Let’s have a think about injecting a few proactive statements into your website, linkedin profile, CV or whichever window people peer into to see what you’re all about.
To stand out in the competitive online environment, sports scientists can leverage the principles of behavioural psychology. Here’s how you can harness these insights for a compelling online presence.
1. Concrete Achievements: The Principle of Authority
Trust is multi-faceted but is built on proven results. According to the behavioural principle of “Authority,” people are more likely to trust you if you can demonstrate concrete proof of your expertise.
Action: Instead of using vague or generic titles, focus on specific, measurable accomplishments.

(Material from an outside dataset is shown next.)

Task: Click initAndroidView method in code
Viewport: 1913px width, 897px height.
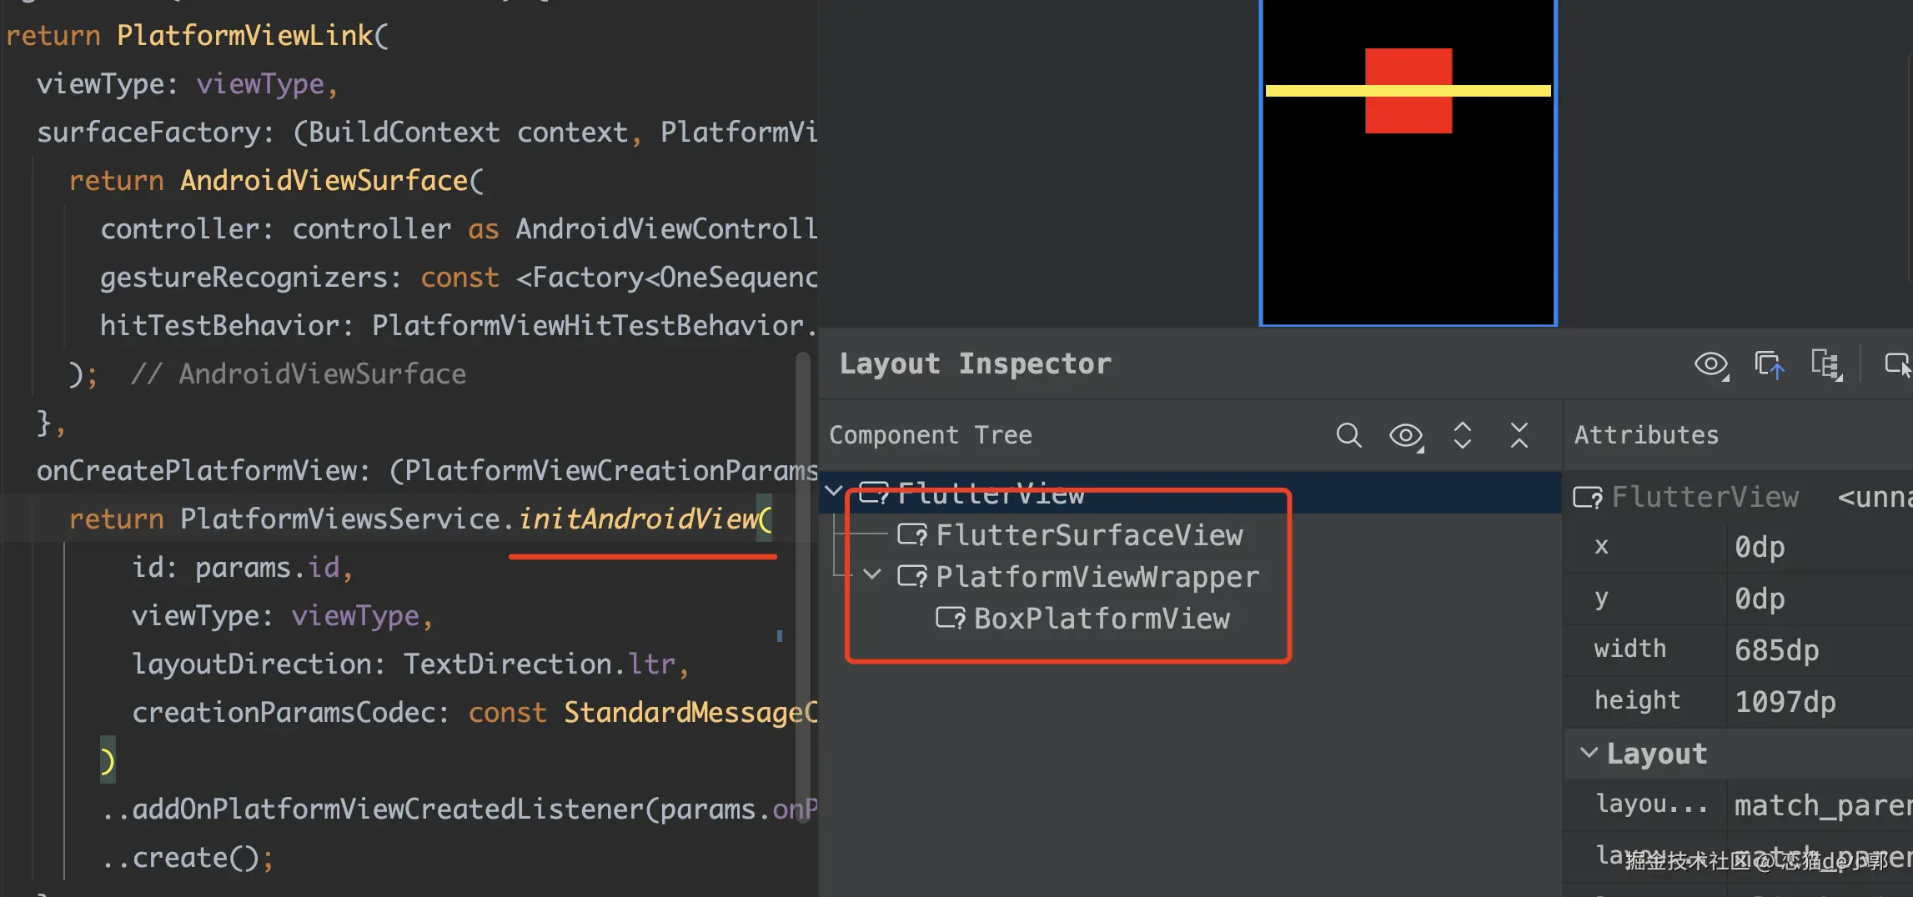Action: point(637,519)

For instance, “Reduced rugby-related injuries by 25% in one season through a customised strength programme.”
2. Specialising In: The Principle of Scarcity Refined
The principle of “Scarcity”, in this context at least , is not about doing BOGOF offers (while stocks last), it’s about making sure that people are clear what your unique specialisation is and how it is crystal clear your professional profile. This can make you more attractive to potential clients or collaborators.
Action: Highlight your specific area of specialisation and its impact. If you’re an expert in aerobic conditioning for footballers, for example, you might say, “Specialising in aerobic conditioning for footballers, on average enhancing stamina by 15%.”
3. Addressing Problems: The Principle of Self-Interest
The principle of “Self-Interest” posits that individuals engage more readily when they perceive a direct benefit for themselves. Therefore, your profile should clearly indicate the challenges you can address and the value you offer.
Action: Frame your skills and experience in terms of problem-solving and benefits. Instead of merely listing your skills, illustrate them with benefits such as, “Transformed a basketball team’s shooting accuracy by 12% through advanced motion analysis.”
By focusing on these behavioural principles, you can craft an online presence that not only captures attention but also fosters meaningful engagement and builds trust.
Just tell people what you do! Be specific! Help them see that you can solve their problems!